*BRIEF*. Copy the rows word for word, starting at the line that contains "Task: Click the ClipSMPTE save preset icon" and ending with the last of the rows. Leave the pictures out of your answer.

[Document and screenshot pointing entries]
--*--

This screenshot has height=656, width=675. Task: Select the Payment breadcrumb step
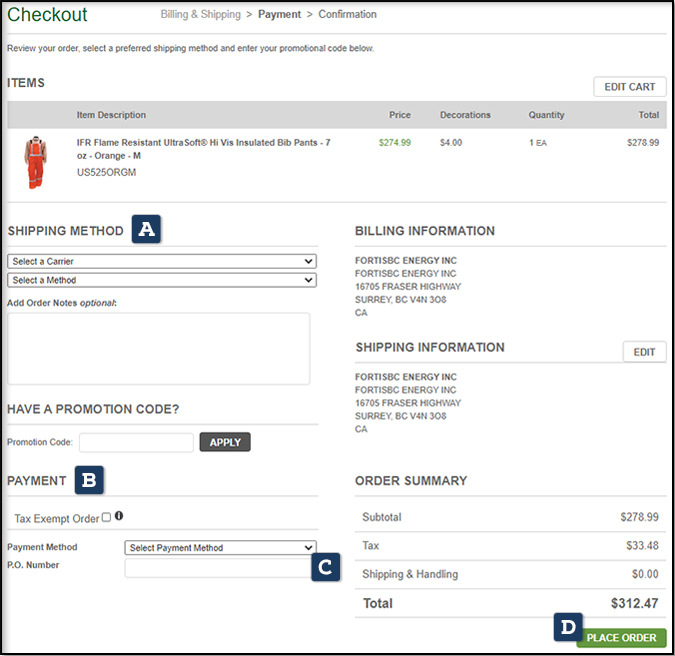coord(279,15)
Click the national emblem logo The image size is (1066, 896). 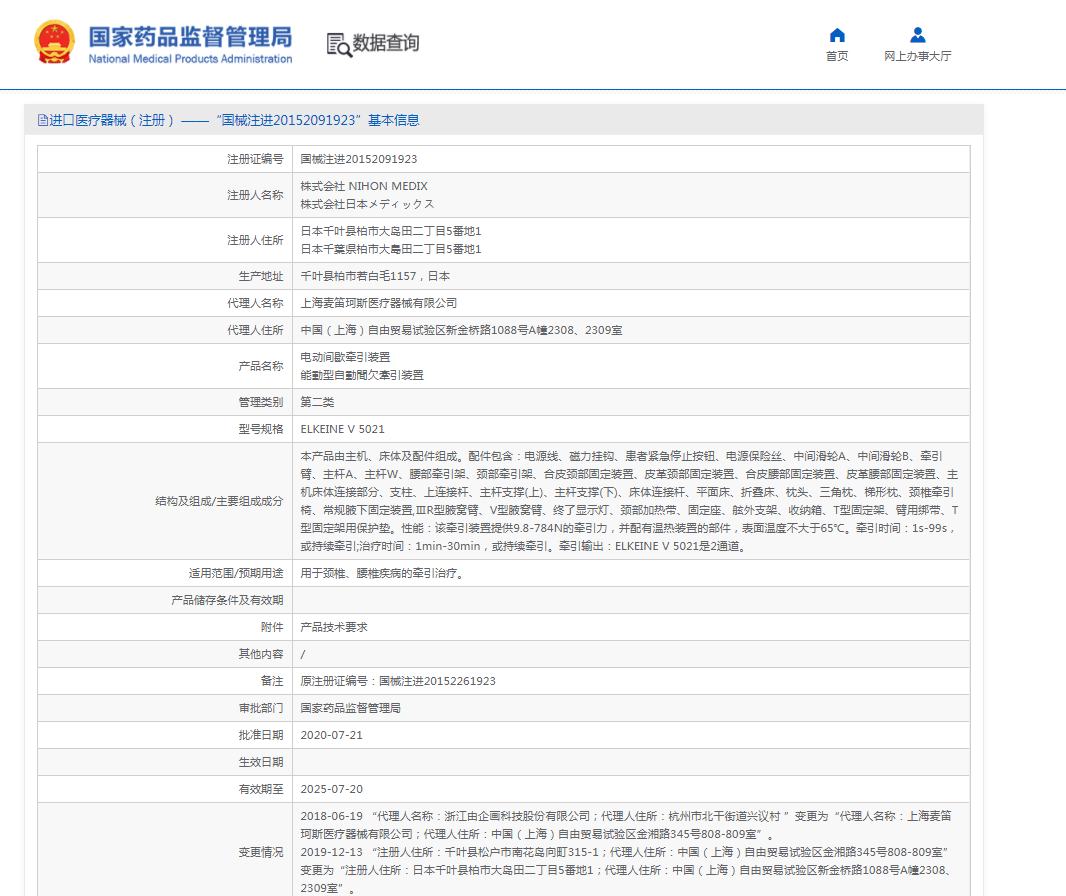point(54,43)
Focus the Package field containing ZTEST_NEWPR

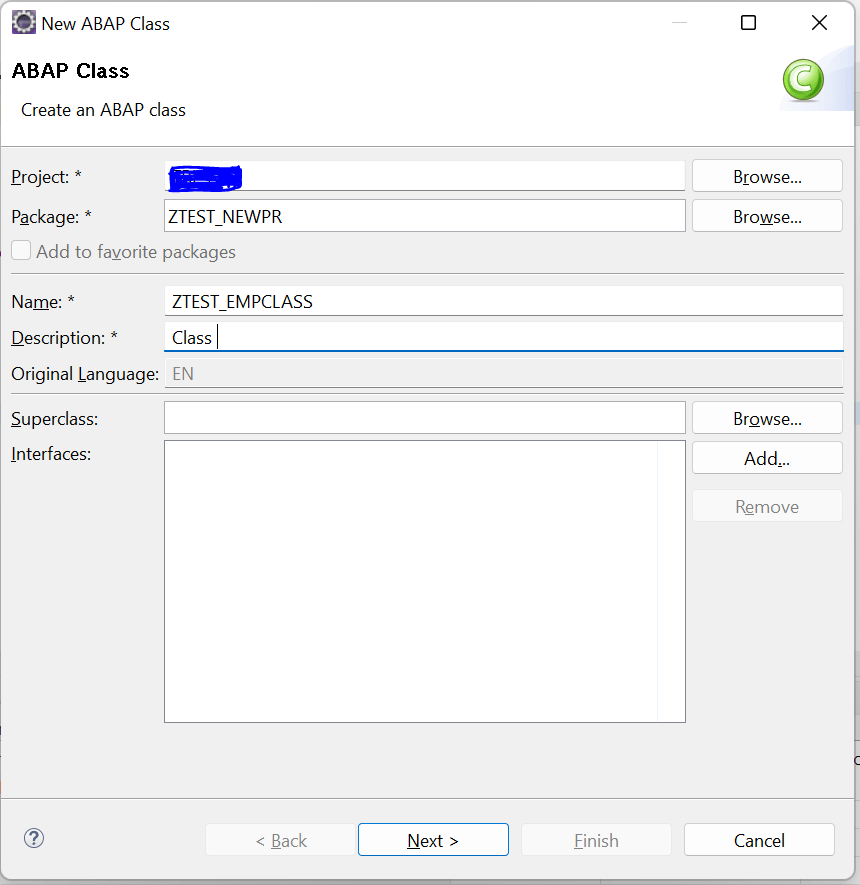point(424,216)
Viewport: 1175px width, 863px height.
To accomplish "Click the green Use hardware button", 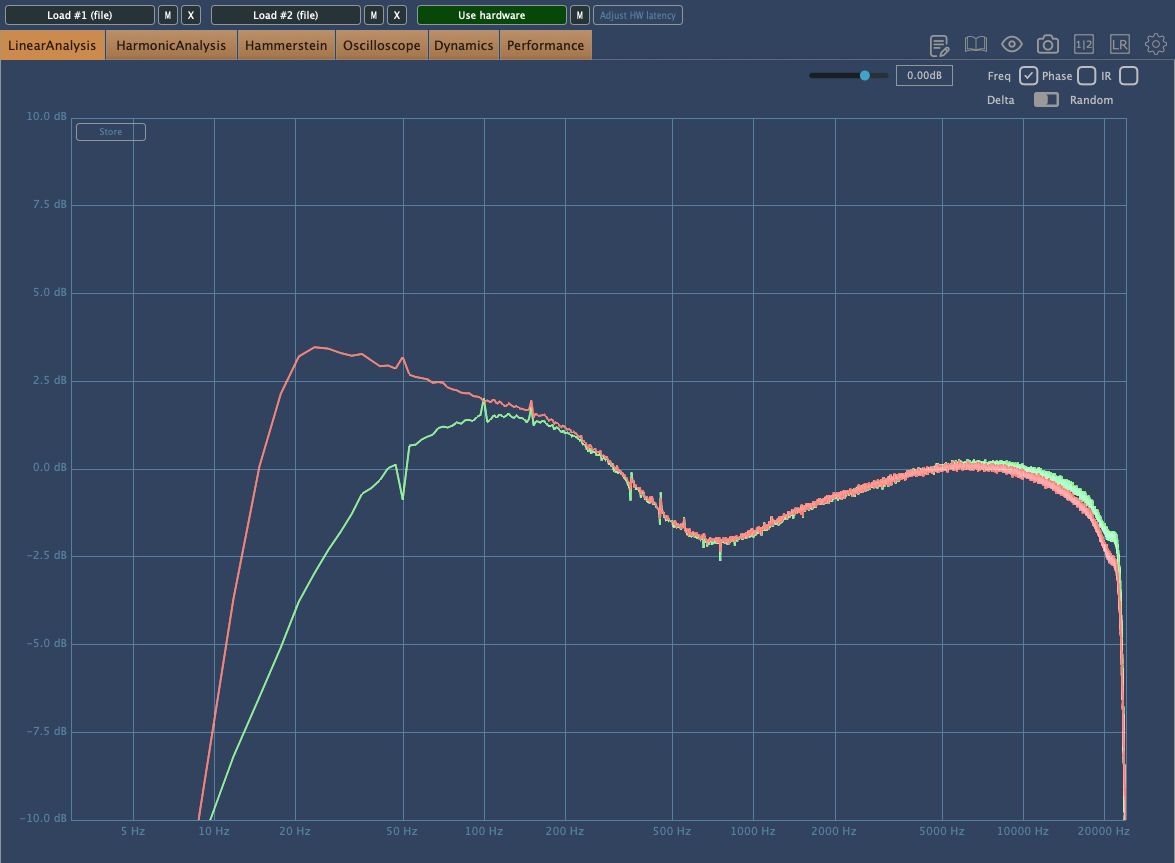I will pyautogui.click(x=491, y=15).
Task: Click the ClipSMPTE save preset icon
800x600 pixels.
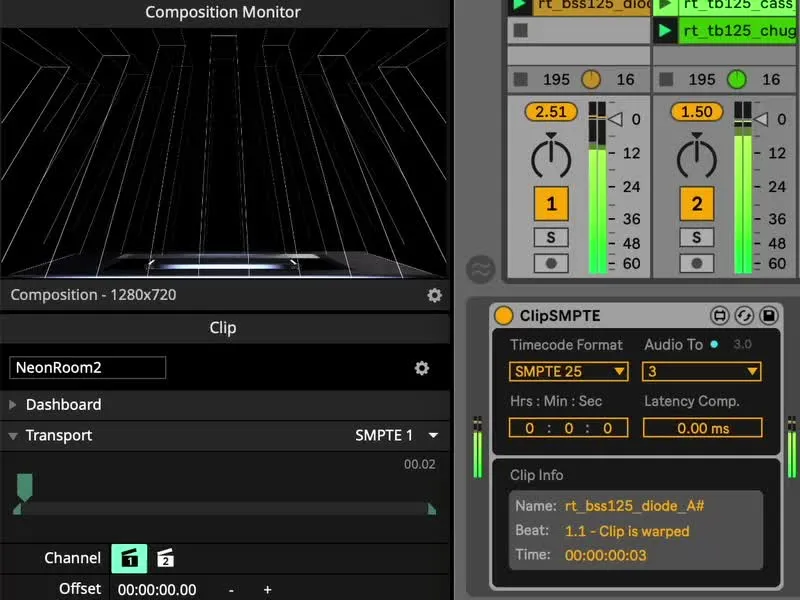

--*--

*RESULT*.
Task: Click the ClipSMPTE save preset icon
800x600 pixels.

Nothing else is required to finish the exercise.